Die Erkenntnis, dass sich Wissensmanagement
vor allem um die Menschen im Unternehmen dreht, und die eingesetzte Technik nur
eine Nebenrolle spielt, ist bei den erfolgreichen Praktikern längst angekommen:
I come to think that we made a
big mistake in the dot-com age, when we thought that web-based collaboration
tools could change a corporate culture.
Bei deutschen Unternehmen, die über die Einführung von
Wissensmanagement nachdenken, ist jedoch noch die alte, weitgehend zum
Scheitern verurteilte Denke vorherrschend:
Trotz anfänglicher Rückschläge
bleibt "Wissensmanagement" auf der Agenda ganz weit oben. 91 Prozent
der Befragten halten das Thema zwar für "sehr wichtig" bis
"wichtig", und Investitionen in diesem Bereich werden laut Studie
weiter zunehmen: Gemeint sind allerdings meist Investitionen in Technologie. An
offeneren Kommunikationskulturen und informellem Austausch ist nicht einmal
jeder Vierte der Befragten interessiert.

_WAS ZU TUN IST:_
• a. Beantworte diese Fragen zum Text über Wissensmanagement:
(i) Welche Rolle spielt die eingesetzte Technik?
(ii) Wie viel Prozent der Befragten halten das Thema für „sehr wichtig“ bis „wichtig“?
(iii) Worauf beziehen sich die Investitionen meist?
• b. Stimmen diese Aussagen mit dem Text über Wissensmanagement überein? Antworte jeweils mit Ja oder Nein und zitiere die entscheidenden Worte.
(i) Erfolgreiche Praktiker sehen beim Wissensmanagement vor allem die Menschen im Mittelpunkt.
(ii) Laut Studie gehen die Investitionen in diesem Bereich zurück.
(iii) Mehr als die Hälfte der Befragten interessiert sich für offenere Kommunikationskulturen.
• c. Schreibe den Text über Wissensmanagement nach seinem letzten Satz weiter.

_GESPEICHERTE DATEN:_
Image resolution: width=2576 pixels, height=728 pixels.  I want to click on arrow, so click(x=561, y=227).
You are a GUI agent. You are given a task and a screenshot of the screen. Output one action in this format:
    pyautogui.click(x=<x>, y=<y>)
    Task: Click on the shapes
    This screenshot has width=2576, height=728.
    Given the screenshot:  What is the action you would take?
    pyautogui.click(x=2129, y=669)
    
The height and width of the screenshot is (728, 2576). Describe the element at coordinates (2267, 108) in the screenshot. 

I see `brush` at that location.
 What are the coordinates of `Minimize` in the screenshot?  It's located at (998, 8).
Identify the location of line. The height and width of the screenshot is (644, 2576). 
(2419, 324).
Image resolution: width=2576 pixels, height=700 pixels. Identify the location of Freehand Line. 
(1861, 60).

_LÖSUNGEN:_
• a.
(i) Sie spielt nur eine Nebenrolle.
(ii) 91 Prozent.
(iii) Auf Technologie.

• b.
(i) Ja: „dass sich Wissensmanagement vor allem um die Menschen im Unternehmen dreht“
(ii) Nein: „Investitionen in diesem Bereich werden laut Studie weiter zunehmen“
(iii) Nein: „ist nicht einmal jeder Vierte der Befragten interessiert“

• c.
Das mag drei Gründe haben:
- Technikglauben und Technikverliebtheit
- Mangelndes Wissen über Wissensmanagement und seine Mechanismen
- Ellbogenkultur: Die Entscheider haben Angst vor der notwendigen Veränderung der Unternehmenskultur und der einhergehenden Änderung von Führungsrollen (Unsicherheit, Blamage, Machtverlust). Die Einführung einer neuen Technologie ist jedoch weitgehend risikolos. Geht etwas schief, lässt sich die Schuld zumeist gleichmäßig verteilen.